(RECORD EXCERPTS)
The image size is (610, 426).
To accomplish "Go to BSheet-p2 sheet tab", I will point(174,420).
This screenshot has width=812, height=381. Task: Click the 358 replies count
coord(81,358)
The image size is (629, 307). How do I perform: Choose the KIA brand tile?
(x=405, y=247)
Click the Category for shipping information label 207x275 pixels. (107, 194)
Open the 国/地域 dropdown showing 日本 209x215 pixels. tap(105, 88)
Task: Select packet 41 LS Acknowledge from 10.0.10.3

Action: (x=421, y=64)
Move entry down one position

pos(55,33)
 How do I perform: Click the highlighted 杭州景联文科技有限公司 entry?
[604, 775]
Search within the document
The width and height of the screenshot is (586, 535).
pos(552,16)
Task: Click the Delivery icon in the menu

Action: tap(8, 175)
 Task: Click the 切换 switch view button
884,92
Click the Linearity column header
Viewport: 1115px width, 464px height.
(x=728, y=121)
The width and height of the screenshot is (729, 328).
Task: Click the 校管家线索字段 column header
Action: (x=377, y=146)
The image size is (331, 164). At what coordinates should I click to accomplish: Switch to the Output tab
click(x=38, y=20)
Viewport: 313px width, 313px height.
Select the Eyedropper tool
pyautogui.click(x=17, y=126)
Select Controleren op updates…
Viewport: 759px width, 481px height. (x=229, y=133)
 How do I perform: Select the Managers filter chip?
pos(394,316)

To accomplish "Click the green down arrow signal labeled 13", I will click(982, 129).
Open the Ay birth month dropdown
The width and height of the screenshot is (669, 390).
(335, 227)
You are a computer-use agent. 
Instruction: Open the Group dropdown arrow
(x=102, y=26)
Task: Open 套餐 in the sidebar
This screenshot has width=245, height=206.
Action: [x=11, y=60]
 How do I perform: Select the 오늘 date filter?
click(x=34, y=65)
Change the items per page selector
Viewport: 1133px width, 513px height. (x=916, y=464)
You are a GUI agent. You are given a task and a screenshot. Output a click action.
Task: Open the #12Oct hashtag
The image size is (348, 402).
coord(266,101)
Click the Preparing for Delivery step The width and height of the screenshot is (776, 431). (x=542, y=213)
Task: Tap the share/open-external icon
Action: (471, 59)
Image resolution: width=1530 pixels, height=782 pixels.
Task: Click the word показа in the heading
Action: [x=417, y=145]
(End RECORD EXCERPTS)
## TASK REQUIREMENTS
From the records above, extract every entry exactly as given.

## ANSWER TO THIS EXERCISE
The image size is (610, 426).
To accomplish "Go to BSheet-p2 sheet tab", I will point(174,420).
This screenshot has width=812, height=381. Task: Click the 358 replies count
coord(81,358)
The image size is (629, 307). How do I perform: Choose the KIA brand tile?
(x=405, y=247)
Click the Category for shipping information label 207x275 pixels. (107, 194)
Open the 国/地域 dropdown showing 日本 209x215 pixels. tap(105, 88)
Task: Select packet 41 LS Acknowledge from 10.0.10.3

Action: (x=421, y=64)
Move entry down one position

pos(55,33)
 How do I perform: Click the highlighted 杭州景联文科技有限公司 entry?
[604, 775]
Search within the document
The width and height of the screenshot is (586, 535).
pos(552,16)
Task: Click the Delivery icon in the menu

Action: tap(8, 175)
 Task: Click the 切换 switch view button
884,92
Click the Linearity column header
Viewport: 1115px width, 464px height.
(x=728, y=121)
The width and height of the screenshot is (729, 328).
Task: Click the 校管家线索字段 column header
Action: (x=377, y=146)
The image size is (331, 164). At what coordinates should I click to accomplish: Switch to the Output tab
click(x=38, y=20)
Viewport: 313px width, 313px height.
Select the Eyedropper tool
pyautogui.click(x=17, y=126)
Select Controleren op updates…
Viewport: 759px width, 481px height. (x=229, y=133)
 How do I perform: Select the Managers filter chip?
pos(394,316)

To accomplish "Click the green down arrow signal labeled 13", I will click(982, 129).
Open the Ay birth month dropdown
The width and height of the screenshot is (669, 390).
(335, 227)
You are a computer-use agent. 
Instruction: Open the Group dropdown arrow
(x=102, y=26)
Task: Open 套餐 in the sidebar
This screenshot has width=245, height=206.
Action: [x=11, y=60]
 How do I perform: Select the 오늘 date filter?
click(x=34, y=65)
Change the items per page selector
Viewport: 1133px width, 513px height. (x=916, y=464)
You are a GUI agent. You are given a task and a screenshot. Output a click action.
Task: Open the #12Oct hashtag
The image size is (348, 402).
coord(266,101)
Click the Preparing for Delivery step The width and height of the screenshot is (776, 431). (x=542, y=213)
Task: Tap the share/open-external icon
Action: (471, 59)
Image resolution: width=1530 pixels, height=782 pixels.
Task: Click the word показа in the heading
Action: [x=417, y=145]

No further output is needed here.